授课教师:Yiru Zhang
国籍:中国
职称:副教授
教师简介(中英文):张逸儒,分别于2013年、2015年和2020年在中国华中科技大学、法国索邦大学和法国雷恩大学获得学士、硕士和博士学位。
他目前是法国巴黎赛尔吉大学(Université CY Paris-Cergy)副教授,也是法国机电特殊大学(ESME)的外聘教师,负责计算机专业的算法和大数据相关课程的教学工作。他同时也是法国国家科学研究中心(CNRS)实验室ETIS的副研究员,研究兴趣涵盖了基于信任函数理论的不完全信息推理、决策理论和时序数据挖掘算法等,目前已在IEEE Transactions on Artificial Intelligence, IEEE Transactions on Knowledge and Data Engineering, IEEE/CAA Journal of Automatica Sinica, Elsevier Information Sciences, Elsevier Energy and Buildings等期刊和会议论文十余篇,是多个知名期刊的审稿人。

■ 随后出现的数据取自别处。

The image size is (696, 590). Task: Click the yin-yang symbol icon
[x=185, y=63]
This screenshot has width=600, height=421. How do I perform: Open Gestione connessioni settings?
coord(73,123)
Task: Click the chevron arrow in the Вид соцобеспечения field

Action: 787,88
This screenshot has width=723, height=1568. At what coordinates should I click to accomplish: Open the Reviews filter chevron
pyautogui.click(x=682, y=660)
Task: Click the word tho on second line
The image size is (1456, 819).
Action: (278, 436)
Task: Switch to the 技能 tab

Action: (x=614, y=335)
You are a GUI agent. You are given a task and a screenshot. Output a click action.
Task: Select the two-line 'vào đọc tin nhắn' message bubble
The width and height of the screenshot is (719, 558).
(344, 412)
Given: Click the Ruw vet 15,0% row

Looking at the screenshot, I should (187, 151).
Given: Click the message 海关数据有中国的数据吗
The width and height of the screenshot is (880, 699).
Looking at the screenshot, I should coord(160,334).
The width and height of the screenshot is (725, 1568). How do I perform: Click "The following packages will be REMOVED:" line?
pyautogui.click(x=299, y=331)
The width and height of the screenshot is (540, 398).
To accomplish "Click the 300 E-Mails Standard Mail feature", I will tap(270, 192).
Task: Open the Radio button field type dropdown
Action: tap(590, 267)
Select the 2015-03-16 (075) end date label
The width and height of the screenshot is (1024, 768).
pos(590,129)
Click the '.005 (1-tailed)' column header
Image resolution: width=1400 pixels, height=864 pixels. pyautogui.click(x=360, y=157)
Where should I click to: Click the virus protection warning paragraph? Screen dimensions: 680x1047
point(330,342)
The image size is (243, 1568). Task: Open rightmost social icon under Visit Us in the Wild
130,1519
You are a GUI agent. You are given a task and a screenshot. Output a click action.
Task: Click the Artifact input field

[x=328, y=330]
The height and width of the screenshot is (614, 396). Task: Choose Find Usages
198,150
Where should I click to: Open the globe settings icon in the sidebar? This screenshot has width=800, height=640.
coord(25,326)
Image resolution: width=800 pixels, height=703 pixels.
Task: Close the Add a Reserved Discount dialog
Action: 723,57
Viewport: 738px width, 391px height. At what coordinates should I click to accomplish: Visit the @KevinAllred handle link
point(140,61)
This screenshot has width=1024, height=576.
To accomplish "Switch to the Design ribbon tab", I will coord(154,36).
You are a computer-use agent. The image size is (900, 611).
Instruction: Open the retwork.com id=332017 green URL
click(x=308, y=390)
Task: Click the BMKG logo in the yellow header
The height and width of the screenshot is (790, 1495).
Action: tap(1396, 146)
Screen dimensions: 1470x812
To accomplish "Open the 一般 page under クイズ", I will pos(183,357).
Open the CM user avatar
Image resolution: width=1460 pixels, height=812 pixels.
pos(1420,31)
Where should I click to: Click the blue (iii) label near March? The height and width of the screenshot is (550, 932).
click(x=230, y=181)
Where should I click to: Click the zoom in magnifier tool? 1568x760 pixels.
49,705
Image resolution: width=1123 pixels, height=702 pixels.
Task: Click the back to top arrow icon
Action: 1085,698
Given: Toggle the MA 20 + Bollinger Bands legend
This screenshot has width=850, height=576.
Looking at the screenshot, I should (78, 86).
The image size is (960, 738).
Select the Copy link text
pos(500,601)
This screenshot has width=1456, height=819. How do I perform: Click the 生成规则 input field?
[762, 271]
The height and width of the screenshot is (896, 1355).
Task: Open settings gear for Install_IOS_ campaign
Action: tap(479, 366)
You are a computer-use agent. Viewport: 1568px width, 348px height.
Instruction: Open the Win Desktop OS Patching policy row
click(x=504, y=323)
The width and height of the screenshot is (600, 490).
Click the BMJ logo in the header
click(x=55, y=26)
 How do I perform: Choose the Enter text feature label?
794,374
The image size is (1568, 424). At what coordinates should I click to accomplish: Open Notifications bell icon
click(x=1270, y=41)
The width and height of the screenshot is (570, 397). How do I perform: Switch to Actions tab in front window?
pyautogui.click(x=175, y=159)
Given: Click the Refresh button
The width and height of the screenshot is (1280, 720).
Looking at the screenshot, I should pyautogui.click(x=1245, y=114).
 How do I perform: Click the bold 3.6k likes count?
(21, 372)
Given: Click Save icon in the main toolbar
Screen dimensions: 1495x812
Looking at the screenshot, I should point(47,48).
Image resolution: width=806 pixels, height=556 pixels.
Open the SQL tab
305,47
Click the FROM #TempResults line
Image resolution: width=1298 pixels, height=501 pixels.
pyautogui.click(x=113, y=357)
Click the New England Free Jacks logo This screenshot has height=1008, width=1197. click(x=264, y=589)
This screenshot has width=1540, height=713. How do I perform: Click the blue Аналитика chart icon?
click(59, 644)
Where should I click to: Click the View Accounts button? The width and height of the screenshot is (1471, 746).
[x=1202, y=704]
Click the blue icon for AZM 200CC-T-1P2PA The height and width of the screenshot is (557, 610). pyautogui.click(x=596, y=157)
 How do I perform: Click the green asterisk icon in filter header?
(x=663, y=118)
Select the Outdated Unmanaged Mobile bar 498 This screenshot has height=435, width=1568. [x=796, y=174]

Zhang Yiru received his Bachelor's, Master's, and Ph.D. degrees from Huazhong University of Science and Technology in China, Université Sorbonne in France, and the University of Rennes in France in 2013, 2015, and 2020 respectively. He is currently an Associate Professor at Université CY Paris-Cergy in France, and also an invited lecturer at École Spéciale de Mécanique et d'Électricité (ESME), where he is responsible for teaching computer-related courses in algorithms and big data. He is also a research associate at the ETIS Laboratory of the French National Centre for Scientific Research (CNRS). His research interests include incomplete information reasoning based on belief function theory, decision theory, and time-series data mining algorithms. He has published over ten papers in journals and conferences such as IEEE Transactions on Artificial Intelligence, IEEE Transactions on Knowledge and Data Engineering, IEEE/CAA Journal of Automatica Sinica, Elsevier Information Sciences, and Elsevier Energy and Buildings, and serves as a reviewer for several prestigious journals.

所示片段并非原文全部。